> **Problem details**:
Return the data below in full, exactly as it stands.

> **Dataset entries**:
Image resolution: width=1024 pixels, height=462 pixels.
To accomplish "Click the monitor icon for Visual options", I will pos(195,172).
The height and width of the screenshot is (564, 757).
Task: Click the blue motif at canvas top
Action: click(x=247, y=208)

> **Output of the exercise**:
Image resolution: width=1024 pixels, height=462 pixels.
To accomplish "Click the monitor icon for Visual options", I will pos(195,172).
The height and width of the screenshot is (564, 757).
Task: Click the blue motif at canvas top
Action: click(x=247, y=208)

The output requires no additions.